A Mann–Whitney–Wilcoxon test was performed to compare two unrelated groups that were non-normally distributed (normal distribution was assessed using the Shapiro–Wilk test). To counteract the problem of multiple comparisons, p-values were corrected using the Holm–Bonferroni method. A one-way ANOVA was followed by a Bonferroni post-hoc test for multiple comparisons, which was used to analyze normally distributed data. Differences between groups were considered significant when the p-value was less than 0.05.

5. Conclusions

Our study showed that astrocytes subjected to Alzheimer’s disease modeling can change the functional pattern of the calcium activity of healthy nerve cells during cocultivation. The opposite effects were found in astrocytes treated with AB42 (activation of calcium signaling) and the coculture of healthy cells with 5xFAD astrocytes in mouse embryos (suppression of calcium signaling). In this regard, it seems relevant to further study astrocytic–neuronal interactions as an important factor in the regulation of the functional activity of brain cells during neurodegenerative processes.
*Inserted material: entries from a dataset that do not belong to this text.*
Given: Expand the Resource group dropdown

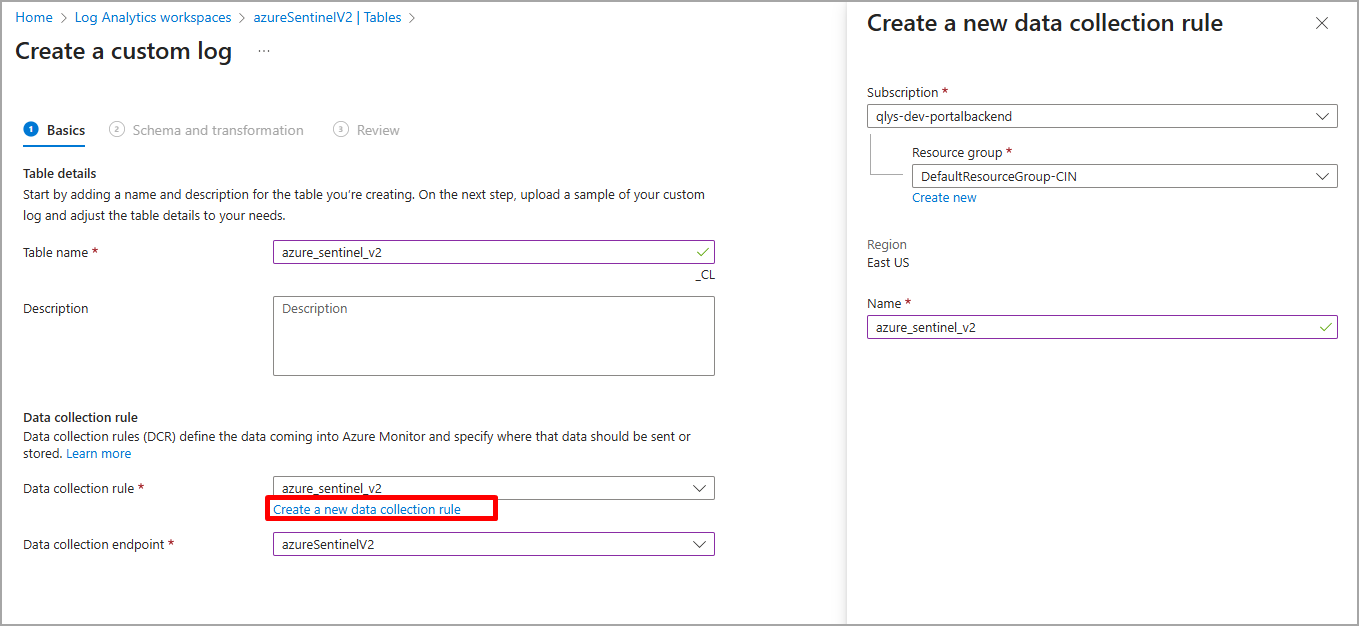Looking at the screenshot, I should pyautogui.click(x=1124, y=177).
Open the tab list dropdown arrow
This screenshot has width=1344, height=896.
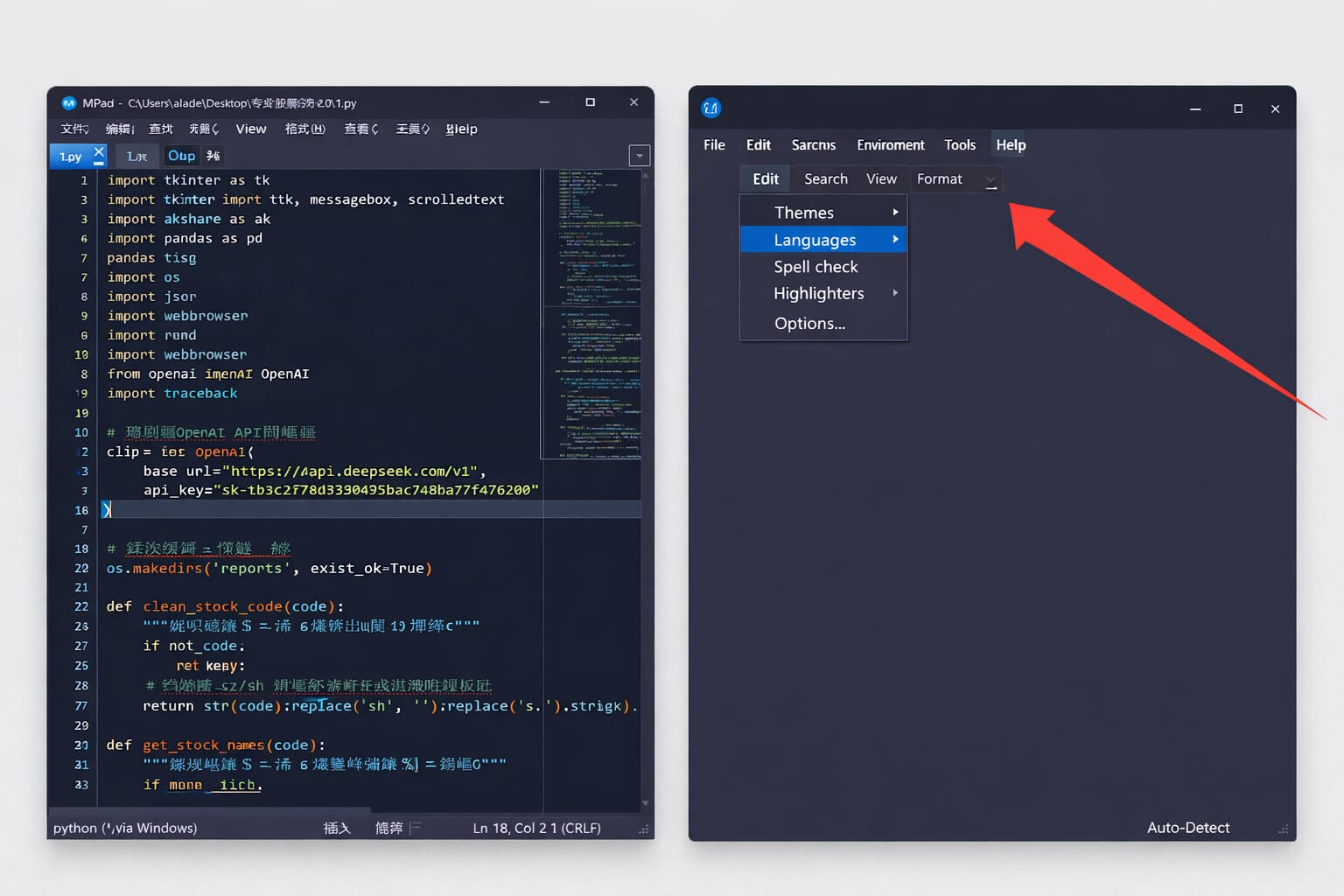click(640, 156)
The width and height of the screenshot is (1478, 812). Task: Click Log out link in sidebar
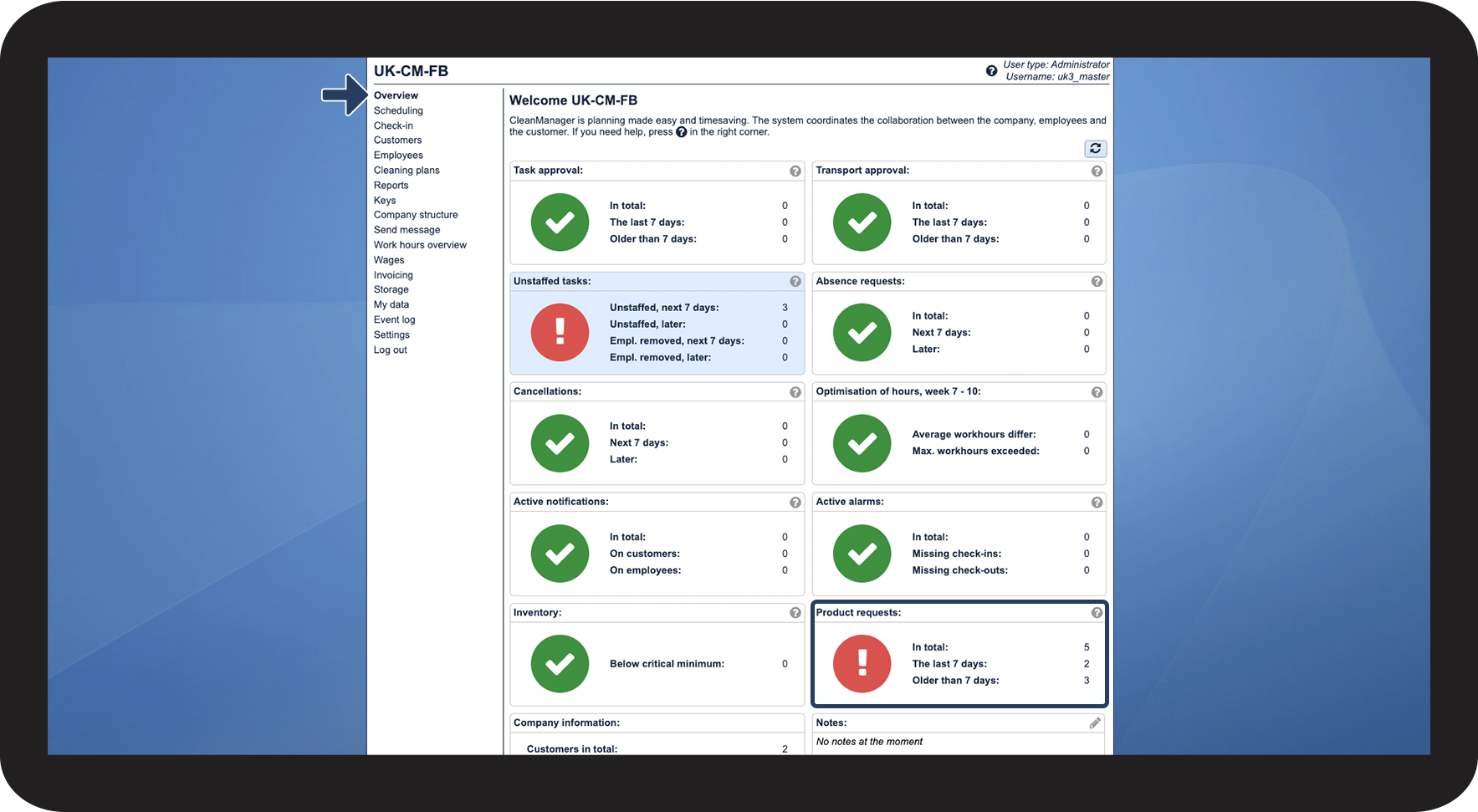[x=390, y=350]
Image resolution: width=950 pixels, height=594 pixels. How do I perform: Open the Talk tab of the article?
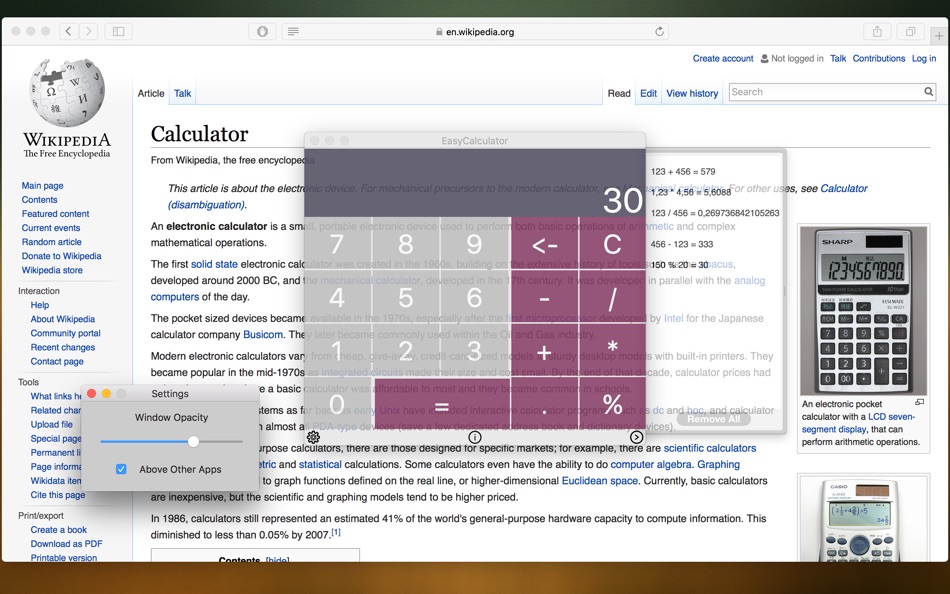[x=182, y=93]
The approach to the analysis of streaming imaging data developed by the authors makes it possible to describe the signal transmission between network cells and to visualize the functional network architecture in the form of dynamic graphs, which is a promising tool for studying the collective calcium dynamics of nerve cells.

Supplementary Materials

The supporting information can be downloaded at: https://www.mdpi.com/article/10.3390/ijms232415928/s1.

Author Contributions

E.V.M.: conceptualization, methodology, visualization, writing—original draft preparation; A.M.P.: data curation, software, visualization, writing—original draft preparation; M.I.K.: data curation, methodology; software; R.S.Y.: visualization, investigation; M.S.G.: investigation; A.V.S.: investigation, writing—review & editing; M.V.I.: conceptualization, funding acquisition, validation; M.V.V.: conceptualization, validation, supervision. All authors have read and agreed to the published version of the manuscript.

Funding

This research was funded by «Center of Photonics» funded by the Ministry of Science and Higher Education of the Russian Federation (contract no. 075-15-2022-293). This research was carried out using the core facilities “Molecular Biology and Neurophysiology”.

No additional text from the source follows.